EXERCISE BRIEF
Please restate each entry word for word.

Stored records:
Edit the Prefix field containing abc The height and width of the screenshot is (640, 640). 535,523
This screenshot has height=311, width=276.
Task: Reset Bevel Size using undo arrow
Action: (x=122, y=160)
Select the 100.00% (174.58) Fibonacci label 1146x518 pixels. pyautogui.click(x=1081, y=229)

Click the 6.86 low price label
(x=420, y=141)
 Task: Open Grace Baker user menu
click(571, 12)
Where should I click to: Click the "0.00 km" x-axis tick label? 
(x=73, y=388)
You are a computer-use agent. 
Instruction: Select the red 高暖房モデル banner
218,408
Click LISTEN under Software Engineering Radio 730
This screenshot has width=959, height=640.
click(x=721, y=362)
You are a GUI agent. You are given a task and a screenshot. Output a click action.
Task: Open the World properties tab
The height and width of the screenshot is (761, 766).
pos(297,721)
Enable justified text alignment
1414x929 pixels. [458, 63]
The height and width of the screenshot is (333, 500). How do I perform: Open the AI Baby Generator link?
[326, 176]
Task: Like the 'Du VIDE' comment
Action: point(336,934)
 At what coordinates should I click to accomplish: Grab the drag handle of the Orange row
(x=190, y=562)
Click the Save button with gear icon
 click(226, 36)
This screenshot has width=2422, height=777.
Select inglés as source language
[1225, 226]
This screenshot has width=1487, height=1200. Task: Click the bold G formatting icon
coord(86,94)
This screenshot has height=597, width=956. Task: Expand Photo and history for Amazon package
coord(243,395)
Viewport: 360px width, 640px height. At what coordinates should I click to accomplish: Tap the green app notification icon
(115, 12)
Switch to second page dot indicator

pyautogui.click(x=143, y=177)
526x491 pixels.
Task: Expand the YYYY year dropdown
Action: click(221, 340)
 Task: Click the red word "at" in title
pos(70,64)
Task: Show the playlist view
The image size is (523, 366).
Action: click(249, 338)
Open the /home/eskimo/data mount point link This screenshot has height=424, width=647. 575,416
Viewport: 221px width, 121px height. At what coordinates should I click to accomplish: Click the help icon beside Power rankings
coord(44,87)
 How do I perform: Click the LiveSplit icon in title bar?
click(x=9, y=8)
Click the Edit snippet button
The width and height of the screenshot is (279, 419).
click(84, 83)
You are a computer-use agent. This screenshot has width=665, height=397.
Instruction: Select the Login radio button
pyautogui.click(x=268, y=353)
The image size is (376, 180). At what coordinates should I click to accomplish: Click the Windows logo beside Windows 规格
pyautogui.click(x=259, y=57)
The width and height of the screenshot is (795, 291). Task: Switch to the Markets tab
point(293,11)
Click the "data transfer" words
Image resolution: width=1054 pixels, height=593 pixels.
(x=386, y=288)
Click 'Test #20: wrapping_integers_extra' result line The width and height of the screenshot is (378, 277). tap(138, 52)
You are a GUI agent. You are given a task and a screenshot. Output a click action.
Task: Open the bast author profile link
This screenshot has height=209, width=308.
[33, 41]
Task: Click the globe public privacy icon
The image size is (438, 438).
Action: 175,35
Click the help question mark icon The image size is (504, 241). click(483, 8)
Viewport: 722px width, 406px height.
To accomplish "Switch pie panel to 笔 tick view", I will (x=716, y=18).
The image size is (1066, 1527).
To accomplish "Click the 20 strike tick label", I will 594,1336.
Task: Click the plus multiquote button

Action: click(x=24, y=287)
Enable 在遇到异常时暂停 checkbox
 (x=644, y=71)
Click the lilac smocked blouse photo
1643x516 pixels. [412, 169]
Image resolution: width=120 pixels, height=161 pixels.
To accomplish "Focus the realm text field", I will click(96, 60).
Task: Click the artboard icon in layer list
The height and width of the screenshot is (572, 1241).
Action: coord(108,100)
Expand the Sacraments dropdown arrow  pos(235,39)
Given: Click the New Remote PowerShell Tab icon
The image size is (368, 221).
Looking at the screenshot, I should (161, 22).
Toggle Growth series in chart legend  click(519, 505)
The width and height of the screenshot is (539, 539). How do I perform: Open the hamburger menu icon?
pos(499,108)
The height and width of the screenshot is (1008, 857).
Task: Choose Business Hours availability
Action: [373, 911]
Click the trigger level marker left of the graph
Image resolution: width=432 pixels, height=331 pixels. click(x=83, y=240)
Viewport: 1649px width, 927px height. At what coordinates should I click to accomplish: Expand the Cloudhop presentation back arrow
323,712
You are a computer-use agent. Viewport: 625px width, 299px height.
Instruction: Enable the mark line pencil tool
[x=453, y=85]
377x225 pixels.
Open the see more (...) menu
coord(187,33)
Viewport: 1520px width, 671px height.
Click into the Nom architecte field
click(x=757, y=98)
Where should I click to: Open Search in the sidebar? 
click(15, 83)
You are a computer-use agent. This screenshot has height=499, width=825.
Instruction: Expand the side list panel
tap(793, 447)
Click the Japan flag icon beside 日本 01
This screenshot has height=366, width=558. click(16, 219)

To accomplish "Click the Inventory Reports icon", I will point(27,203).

FINISHED TASK
Edit the Prefix field containing abc The height and width of the screenshot is (640, 640). 535,523
This screenshot has height=311, width=276.
Task: Reset Bevel Size using undo arrow
Action: (x=122, y=160)
Select the 100.00% (174.58) Fibonacci label 1146x518 pixels. pyautogui.click(x=1081, y=229)

Click the 6.86 low price label
(x=420, y=141)
 Task: Open Grace Baker user menu
click(571, 12)
Where should I click to: Click the "0.00 km" x-axis tick label? 
(x=73, y=388)
You are a computer-use agent. 
Instruction: Select the red 高暖房モデル banner
218,408
Click LISTEN under Software Engineering Radio 730
This screenshot has width=959, height=640.
click(x=721, y=362)
You are a GUI agent. You are given a task and a screenshot. Output a click action.
Task: Open the World properties tab
The height and width of the screenshot is (761, 766).
pos(297,721)
Enable justified text alignment
1414x929 pixels. [458, 63]
The height and width of the screenshot is (333, 500). How do I perform: Open the AI Baby Generator link?
[326, 176]
Task: Like the 'Du VIDE' comment
Action: point(336,934)
 At what coordinates should I click to accomplish: Grab the drag handle of the Orange row
(x=190, y=562)
Click the Save button with gear icon
 click(226, 36)
This screenshot has width=2422, height=777.
Select inglés as source language
[1225, 226]
This screenshot has width=1487, height=1200. Task: Click the bold G formatting icon
coord(86,94)
This screenshot has height=597, width=956. Task: Expand Photo and history for Amazon package
coord(243,395)
Viewport: 360px width, 640px height. At what coordinates should I click to accomplish: Tap the green app notification icon
(115, 12)
Switch to second page dot indicator

pyautogui.click(x=143, y=177)
526x491 pixels.
Task: Expand the YYYY year dropdown
Action: click(221, 340)
 Task: Click the red word "at" in title
pos(70,64)
Task: Show the playlist view
The image size is (523, 366).
Action: click(249, 338)
Open the /home/eskimo/data mount point link This screenshot has height=424, width=647. 575,416
Viewport: 221px width, 121px height. At what coordinates should I click to accomplish: Click the help icon beside Power rankings
coord(44,87)
 How do I perform: Click the LiveSplit icon in title bar?
click(x=9, y=8)
Click the Edit snippet button
The width and height of the screenshot is (279, 419).
click(84, 83)
You are a computer-use agent. This screenshot has width=665, height=397.
Instruction: Select the Login radio button
pyautogui.click(x=268, y=353)
The image size is (376, 180). At what coordinates should I click to accomplish: Click the Windows logo beside Windows 规格
pyautogui.click(x=259, y=57)
The width and height of the screenshot is (795, 291). Task: Switch to the Markets tab
point(293,11)
Click the "data transfer" words
Image resolution: width=1054 pixels, height=593 pixels.
(x=386, y=288)
Click 'Test #20: wrapping_integers_extra' result line The width and height of the screenshot is (378, 277). tap(138, 52)
You are a GUI agent. You are given a task and a screenshot. Output a click action.
Task: Open the bast author profile link
This screenshot has height=209, width=308.
[33, 41]
Task: Click the globe public privacy icon
The image size is (438, 438).
Action: 175,35
Click the help question mark icon The image size is (504, 241). click(483, 8)
Viewport: 722px width, 406px height.
To accomplish "Switch pie panel to 笔 tick view", I will (x=716, y=18).
The image size is (1066, 1527).
To accomplish "Click the 20 strike tick label", I will 594,1336.
Task: Click the plus multiquote button

Action: click(x=24, y=287)
Enable 在遇到异常时暂停 checkbox
 (x=644, y=71)
Click the lilac smocked blouse photo
1643x516 pixels. [412, 169]
Image resolution: width=120 pixels, height=161 pixels.
To accomplish "Focus the realm text field", I will click(96, 60).
Task: Click the artboard icon in layer list
The height and width of the screenshot is (572, 1241).
Action: coord(108,100)
Expand the Sacraments dropdown arrow  pos(235,39)
Given: Click the New Remote PowerShell Tab icon
The image size is (368, 221).
Looking at the screenshot, I should (161, 22).
Toggle Growth series in chart legend  click(519, 505)
The width and height of the screenshot is (539, 539). How do I perform: Open the hamburger menu icon?
pos(499,108)
The height and width of the screenshot is (1008, 857).
Task: Choose Business Hours availability
Action: [373, 911]
Click the trigger level marker left of the graph
Image resolution: width=432 pixels, height=331 pixels. click(x=83, y=240)
Viewport: 1649px width, 927px height. At what coordinates should I click to accomplish: Expand the Cloudhop presentation back arrow
323,712
You are a computer-use agent. Viewport: 625px width, 299px height.
Instruction: Enable the mark line pencil tool
[x=453, y=85]
377x225 pixels.
Open the see more (...) menu
coord(187,33)
Viewport: 1520px width, 671px height.
Click into the Nom architecte field
click(x=757, y=98)
Where should I click to: Open Search in the sidebar? 
click(15, 83)
You are a computer-use agent. This screenshot has height=499, width=825.
Instruction: Expand the side list panel
tap(793, 447)
Click the Japan flag icon beside 日本 01
This screenshot has height=366, width=558. click(16, 219)

To accomplish "Click the Inventory Reports icon", I will point(27,203).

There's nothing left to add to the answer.